Stored data:
------------------------------

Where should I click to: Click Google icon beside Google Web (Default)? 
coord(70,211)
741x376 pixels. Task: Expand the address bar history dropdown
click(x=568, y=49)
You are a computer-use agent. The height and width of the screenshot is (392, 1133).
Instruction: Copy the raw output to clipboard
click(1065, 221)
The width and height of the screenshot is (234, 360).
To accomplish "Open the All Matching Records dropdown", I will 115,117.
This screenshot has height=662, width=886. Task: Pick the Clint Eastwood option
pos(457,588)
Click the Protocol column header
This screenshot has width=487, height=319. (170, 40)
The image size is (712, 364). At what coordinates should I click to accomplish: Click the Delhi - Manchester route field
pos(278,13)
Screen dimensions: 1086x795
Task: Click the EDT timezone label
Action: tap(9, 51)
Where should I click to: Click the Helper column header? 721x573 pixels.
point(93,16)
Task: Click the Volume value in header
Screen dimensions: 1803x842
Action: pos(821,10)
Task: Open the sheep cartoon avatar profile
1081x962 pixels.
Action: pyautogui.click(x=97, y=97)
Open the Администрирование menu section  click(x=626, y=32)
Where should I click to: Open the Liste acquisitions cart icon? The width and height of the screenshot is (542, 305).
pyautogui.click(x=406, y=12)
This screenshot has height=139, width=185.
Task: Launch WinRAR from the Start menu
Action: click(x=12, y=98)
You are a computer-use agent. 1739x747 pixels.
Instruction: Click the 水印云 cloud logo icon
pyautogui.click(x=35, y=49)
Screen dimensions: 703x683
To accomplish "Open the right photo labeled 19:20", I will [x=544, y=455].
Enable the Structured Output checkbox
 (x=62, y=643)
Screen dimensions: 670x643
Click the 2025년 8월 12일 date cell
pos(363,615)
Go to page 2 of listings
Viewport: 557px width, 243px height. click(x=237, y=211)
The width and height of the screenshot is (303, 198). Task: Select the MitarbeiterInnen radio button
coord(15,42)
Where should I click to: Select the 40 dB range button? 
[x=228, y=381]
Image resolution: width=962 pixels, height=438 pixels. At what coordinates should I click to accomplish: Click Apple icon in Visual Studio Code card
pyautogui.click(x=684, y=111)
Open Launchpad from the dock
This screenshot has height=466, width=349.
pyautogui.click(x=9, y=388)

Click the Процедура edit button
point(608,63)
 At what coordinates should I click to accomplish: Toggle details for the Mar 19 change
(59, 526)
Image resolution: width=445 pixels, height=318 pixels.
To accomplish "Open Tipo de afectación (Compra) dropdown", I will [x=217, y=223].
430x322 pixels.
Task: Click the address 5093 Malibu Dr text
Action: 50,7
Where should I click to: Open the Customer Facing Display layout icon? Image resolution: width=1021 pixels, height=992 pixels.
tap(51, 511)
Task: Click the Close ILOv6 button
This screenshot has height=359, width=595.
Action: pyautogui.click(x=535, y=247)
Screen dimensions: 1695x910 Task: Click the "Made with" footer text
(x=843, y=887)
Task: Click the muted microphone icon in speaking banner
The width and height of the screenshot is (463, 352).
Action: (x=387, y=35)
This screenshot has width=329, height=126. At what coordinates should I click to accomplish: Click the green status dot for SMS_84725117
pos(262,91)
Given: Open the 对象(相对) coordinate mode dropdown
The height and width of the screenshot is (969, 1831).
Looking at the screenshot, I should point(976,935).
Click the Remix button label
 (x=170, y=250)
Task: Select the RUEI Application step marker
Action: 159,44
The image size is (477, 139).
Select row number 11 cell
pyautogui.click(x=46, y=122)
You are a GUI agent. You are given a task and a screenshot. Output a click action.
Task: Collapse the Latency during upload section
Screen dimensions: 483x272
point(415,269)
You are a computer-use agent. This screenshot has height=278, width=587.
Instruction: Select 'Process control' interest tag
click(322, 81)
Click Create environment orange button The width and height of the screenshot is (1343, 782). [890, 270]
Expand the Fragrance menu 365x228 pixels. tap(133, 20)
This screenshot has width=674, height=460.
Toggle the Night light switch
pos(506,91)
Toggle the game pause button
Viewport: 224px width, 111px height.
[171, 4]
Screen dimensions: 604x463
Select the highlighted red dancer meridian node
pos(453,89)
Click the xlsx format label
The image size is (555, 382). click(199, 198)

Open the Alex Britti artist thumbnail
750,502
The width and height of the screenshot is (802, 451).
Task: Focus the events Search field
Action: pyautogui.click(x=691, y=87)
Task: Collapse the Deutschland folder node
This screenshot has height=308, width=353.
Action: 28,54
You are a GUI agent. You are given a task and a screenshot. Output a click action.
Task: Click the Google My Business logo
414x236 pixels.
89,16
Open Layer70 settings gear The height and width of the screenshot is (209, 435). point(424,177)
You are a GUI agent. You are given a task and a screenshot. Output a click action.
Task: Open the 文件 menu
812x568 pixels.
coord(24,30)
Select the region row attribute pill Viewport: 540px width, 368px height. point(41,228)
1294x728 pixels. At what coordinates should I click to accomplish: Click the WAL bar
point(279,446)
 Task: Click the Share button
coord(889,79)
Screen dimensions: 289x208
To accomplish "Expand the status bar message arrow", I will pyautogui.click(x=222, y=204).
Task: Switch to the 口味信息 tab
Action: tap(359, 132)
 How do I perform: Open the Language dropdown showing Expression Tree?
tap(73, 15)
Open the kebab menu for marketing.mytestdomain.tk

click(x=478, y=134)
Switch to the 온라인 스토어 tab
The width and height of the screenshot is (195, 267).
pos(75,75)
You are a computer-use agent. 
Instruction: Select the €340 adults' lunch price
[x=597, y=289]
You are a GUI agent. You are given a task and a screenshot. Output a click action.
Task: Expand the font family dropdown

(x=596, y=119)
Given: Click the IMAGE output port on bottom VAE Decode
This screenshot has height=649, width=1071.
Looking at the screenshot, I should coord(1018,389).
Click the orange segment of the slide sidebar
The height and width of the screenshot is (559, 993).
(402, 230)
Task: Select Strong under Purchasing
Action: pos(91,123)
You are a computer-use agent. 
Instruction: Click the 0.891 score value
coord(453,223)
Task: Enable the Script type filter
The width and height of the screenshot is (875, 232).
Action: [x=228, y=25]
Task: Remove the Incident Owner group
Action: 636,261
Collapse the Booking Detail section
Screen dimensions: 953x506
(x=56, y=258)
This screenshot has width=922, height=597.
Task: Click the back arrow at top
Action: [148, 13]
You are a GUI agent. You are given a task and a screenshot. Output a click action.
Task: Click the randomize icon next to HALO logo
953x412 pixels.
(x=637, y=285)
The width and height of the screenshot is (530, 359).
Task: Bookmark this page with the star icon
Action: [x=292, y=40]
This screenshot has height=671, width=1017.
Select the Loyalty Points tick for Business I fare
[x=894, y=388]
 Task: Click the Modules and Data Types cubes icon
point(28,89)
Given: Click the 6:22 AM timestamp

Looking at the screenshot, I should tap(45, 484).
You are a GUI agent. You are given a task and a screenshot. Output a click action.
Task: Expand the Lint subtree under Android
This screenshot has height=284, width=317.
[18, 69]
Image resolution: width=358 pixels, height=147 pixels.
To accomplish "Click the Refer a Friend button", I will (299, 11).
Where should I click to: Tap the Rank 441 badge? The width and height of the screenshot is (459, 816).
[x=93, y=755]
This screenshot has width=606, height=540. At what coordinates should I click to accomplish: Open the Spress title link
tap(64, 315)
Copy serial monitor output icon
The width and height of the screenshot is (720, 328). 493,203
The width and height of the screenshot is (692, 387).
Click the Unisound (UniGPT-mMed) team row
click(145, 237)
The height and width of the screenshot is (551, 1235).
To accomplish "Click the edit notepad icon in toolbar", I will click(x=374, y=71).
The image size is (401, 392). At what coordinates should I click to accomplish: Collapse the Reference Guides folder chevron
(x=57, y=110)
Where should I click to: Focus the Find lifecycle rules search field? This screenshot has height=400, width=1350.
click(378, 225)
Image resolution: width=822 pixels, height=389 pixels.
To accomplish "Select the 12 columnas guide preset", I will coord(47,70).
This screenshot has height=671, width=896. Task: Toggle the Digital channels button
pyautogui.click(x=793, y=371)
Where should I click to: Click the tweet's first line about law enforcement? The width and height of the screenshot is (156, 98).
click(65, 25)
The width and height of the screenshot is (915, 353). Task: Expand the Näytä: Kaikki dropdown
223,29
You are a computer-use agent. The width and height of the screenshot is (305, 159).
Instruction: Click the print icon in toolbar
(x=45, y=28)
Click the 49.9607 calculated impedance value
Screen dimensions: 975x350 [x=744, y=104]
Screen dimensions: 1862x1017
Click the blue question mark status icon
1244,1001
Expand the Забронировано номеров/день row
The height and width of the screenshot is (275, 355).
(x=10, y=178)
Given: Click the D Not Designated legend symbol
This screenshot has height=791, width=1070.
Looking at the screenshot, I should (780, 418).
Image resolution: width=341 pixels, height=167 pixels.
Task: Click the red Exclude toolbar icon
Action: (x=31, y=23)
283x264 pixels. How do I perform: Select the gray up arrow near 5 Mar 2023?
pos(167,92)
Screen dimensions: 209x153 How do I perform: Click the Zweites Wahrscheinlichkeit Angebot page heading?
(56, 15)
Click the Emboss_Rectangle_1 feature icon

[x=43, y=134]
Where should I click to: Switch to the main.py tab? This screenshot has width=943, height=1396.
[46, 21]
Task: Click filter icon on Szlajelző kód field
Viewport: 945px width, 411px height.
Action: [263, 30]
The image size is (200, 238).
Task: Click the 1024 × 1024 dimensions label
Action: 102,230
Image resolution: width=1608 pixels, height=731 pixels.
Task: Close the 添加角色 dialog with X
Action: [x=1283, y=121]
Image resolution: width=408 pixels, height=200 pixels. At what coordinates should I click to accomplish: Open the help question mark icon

------------------------------

Your answer should be the lines of the records that include the word "filter".

ANSWER TO THIS TASK
Task: Enable the Script type filter
Task: Click filter icon on Szlajelző kód field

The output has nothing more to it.